White: White made an appearance in Chapter one in Daisy and Jordan's dresses. Now, white comes in full force. The feet of the dog are white, and two of the guests have white on them. Catherine has a milky white complexion, and Mr. McKee has a white spot on his face from shaving lather. Wilson's wife makes her third change into a cream (off-white) dress. White here means being upper class, or at least trying to be. The dog now belongs to Tom, and will live a privileged little doggie life in Tom's apartment. Catherine and Mr. McKee both act well to do, although Catherine passes it off better. She has been to parties and gone on trips, while Mr. McKee only has a few pictures framed where people can see them, and even then, no one really knows where they are. Nick ends up wiping the white off Mr. McKee in the end. Wilson's wife's dress is pointedly cream, because she is clearly know as Tom's mistress from the gray valley, and thus decidedly not exactly upper class, although she tries to act like she is.

Yellow: Yellow rarely appears in the chapter, and all mentions of it are dispersed. First, there are the yellow glasses that frame the eyes of Doctor T. J. Eckleburg. The building where Wilson's car business is happens to be yellow, and Nick describes the windows in Tom's apartment as yellow. Here, yellow means different from its surroundings. The yellow frames surround the blue eyes, which are different from the gray valley, both in color and meaning. The yellow building, also different from the gray valley, contains the Wilsons who have a relationship not common in most couples (I hope). Finally, the apartment also contains a couple different from most (A man and his mistress).

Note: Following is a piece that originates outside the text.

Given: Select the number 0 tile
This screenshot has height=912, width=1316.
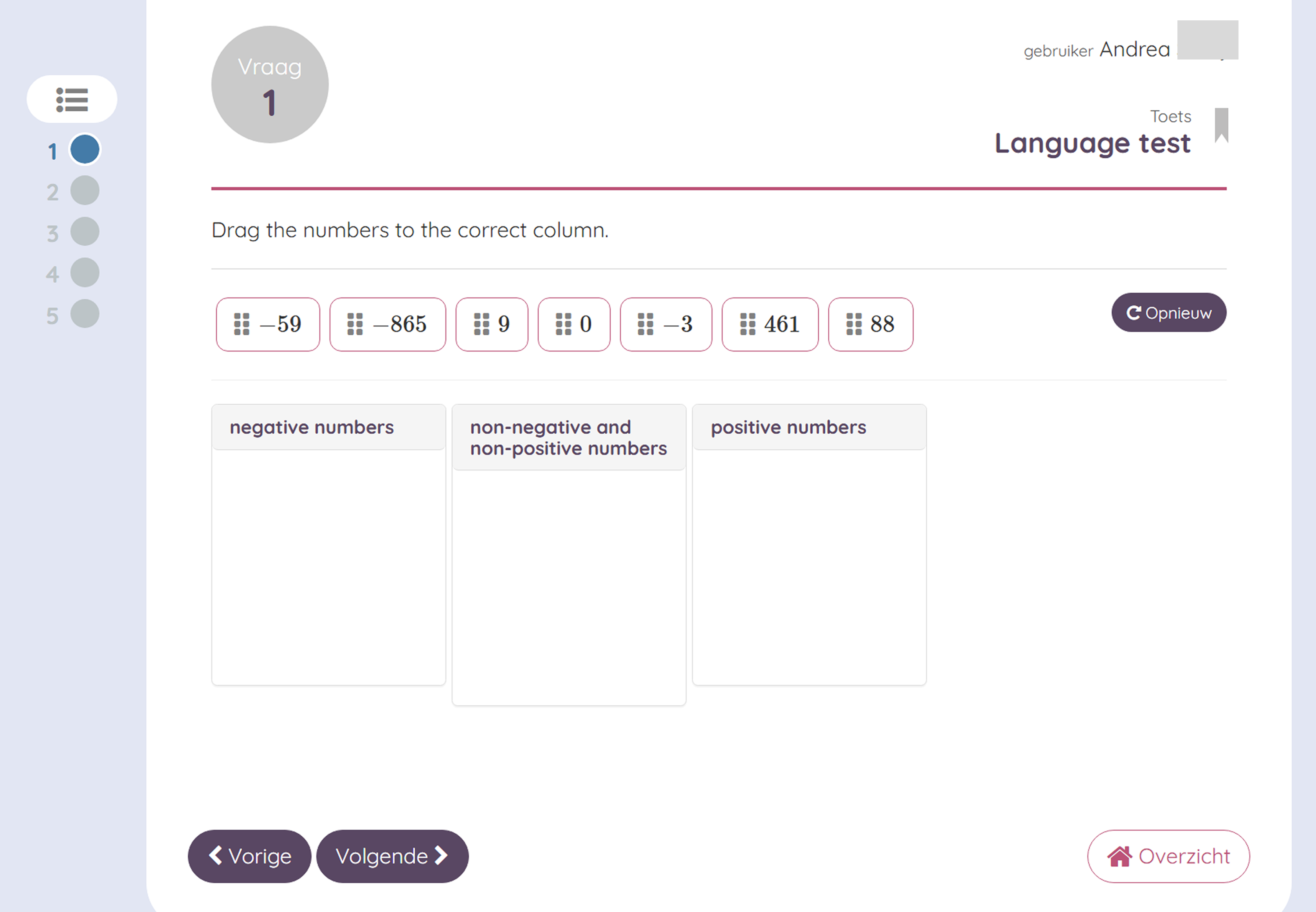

Clearly, the colors and their meanings play an important role in Nicks observations, and portray important information.

1 comment:

  1. Perhaps yellow is meant to describe the middle-class, or the social not-so-well-to-dos? Yellow itself can be described as a corruption of white - if you streak a white sheet lightly with dirt, it will turn an ugly shade of yellow.
    You have the Wilsons, who, as you said, are not at all the normal couple, but they are car mechanics - an occupation not quite as affluent as that of Nick or Daisy. Again, Dr. Eckleburg's glasses are yellow, and he stays inside the drab little valley.
    Just a thought - yellow may very well be an unnatural color AND a symbol of the middle-class in The Great Gatsby (who so far have been incredibly unrepresented.).